### Aim of the exercise
A verbatim transcription of every record below is required.

Records from a data source:
════════════════════
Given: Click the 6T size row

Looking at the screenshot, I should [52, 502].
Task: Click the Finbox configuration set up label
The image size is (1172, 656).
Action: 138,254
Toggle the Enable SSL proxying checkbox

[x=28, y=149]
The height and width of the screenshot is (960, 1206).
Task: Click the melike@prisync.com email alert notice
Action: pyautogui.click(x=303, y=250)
════════════════════
### Reply to the exercise
Given: Click the 6T size row

Looking at the screenshot, I should [52, 502].
Task: Click the Finbox configuration set up label
The image size is (1172, 656).
Action: 138,254
Toggle the Enable SSL proxying checkbox

[x=28, y=149]
The height and width of the screenshot is (960, 1206).
Task: Click the melike@prisync.com email alert notice
Action: pyautogui.click(x=303, y=250)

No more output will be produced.